■ **Page text**:
How could we all have forgotten about rfc2396bis? <a href="http://gbiv.com/protocols/uri/rev-2002/rfc2396bis.html#same-document">It defines same-document references completely differently</a>. The effect is the same, or even better as more references are considered to be same-document references. I think it also fits the current implementation much better. At least the URI api doesn't have to change, but I doubt it will make the implementation any easier. Bis sais: "When a same-document reference is dereferenced for the purpose of a retrieval action, the target of that reference is defined to be within the same entity (representation, document, or message) as the reference; therefore, a dereference should not result in a new retrieval action." I hope this makes sense and that this is unifiable with how currently same-document references are handled when there's no base ref, as they don't do a new retrieval action either.

Sjoerd Visscher

Comment 36

•

21 years ago

I'm thinking the bug summary should be rephrased as something like: "The decision to navigate to a different *document* is now made by comparing the current document location with the link location. Instead the comparison should be made by comparing the current *base* location with the link location." It seems to be somewhat unintuitive, but I think this is how it should work.

Boris Zbarsky [:bzbarsky]

Comment 37

•

21 years ago

(In reply to comment #35) What is a "retrieval action"? Does this mean that URIs are resolved differently depending on how you plan to use them? Sorry, but that's no good either. (In reply to comment #36) What is "current base location" in a document in which every single node has a different base URI?

Sjoerd Visscher

Comment 38

•

21 years ago

Good points. About "retrieval action". There's nothing you need to change here. Currently there are times, including when clicking a link, where the reference is compared to the document location and it is somehow decided to use the current document. The only change is that the reference should similarly be compared to the base location. About which base location to use: it's the base location of the node containing the same-document reference. (Easy answer, hard to implement probably.)

■ **Given instruction a**: In the page text, which base location does Comment 38 say should be used?

■ **Excerpted records**:
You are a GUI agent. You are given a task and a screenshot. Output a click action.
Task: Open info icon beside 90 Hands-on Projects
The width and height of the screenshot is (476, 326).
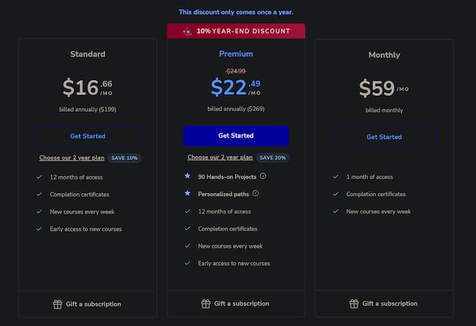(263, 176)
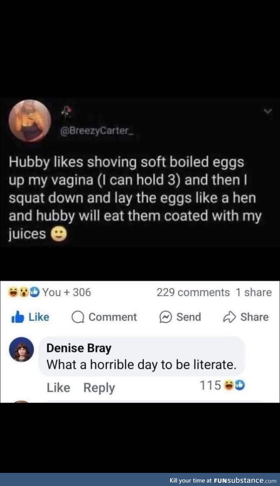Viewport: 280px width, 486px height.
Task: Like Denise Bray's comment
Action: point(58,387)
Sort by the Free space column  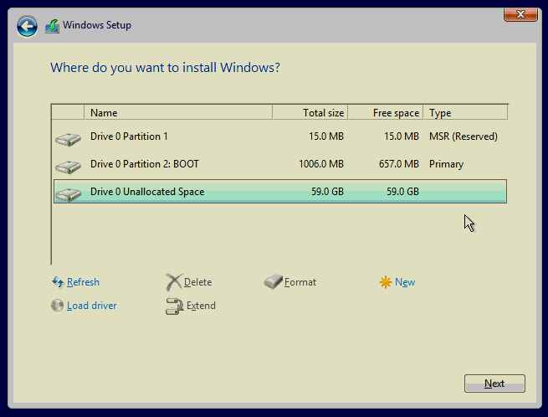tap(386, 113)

* * *

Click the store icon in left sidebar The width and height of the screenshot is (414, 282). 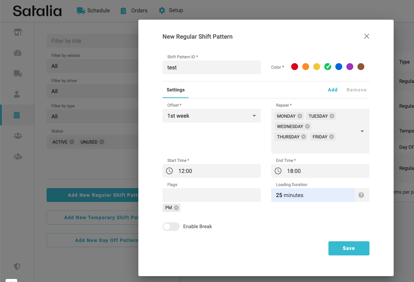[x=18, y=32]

==

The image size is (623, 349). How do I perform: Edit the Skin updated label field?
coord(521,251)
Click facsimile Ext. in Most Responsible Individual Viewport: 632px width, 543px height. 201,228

■ **Given instruction b**: In the listing, rewrite the lines between the one holding "You are a GUI" and the one holding "Task: Like Denise Bray's comment", inclusive, changing "screenshot" to "screen capture" and keeping everything else the same. Leave the pictures out of your answer.

■ **Answer a**: The base location of the node containing the same-document reference.

■ **Answer b**:
You are a GUI agent. You are given a task and a screen capture. Output a click action.
Task: Open info icon beside 90 Hands-on Projects
The width and height of the screen capture is (476, 326).
(263, 176)
Viewport: 280px width, 486px height.
Task: Like Denise Bray's comment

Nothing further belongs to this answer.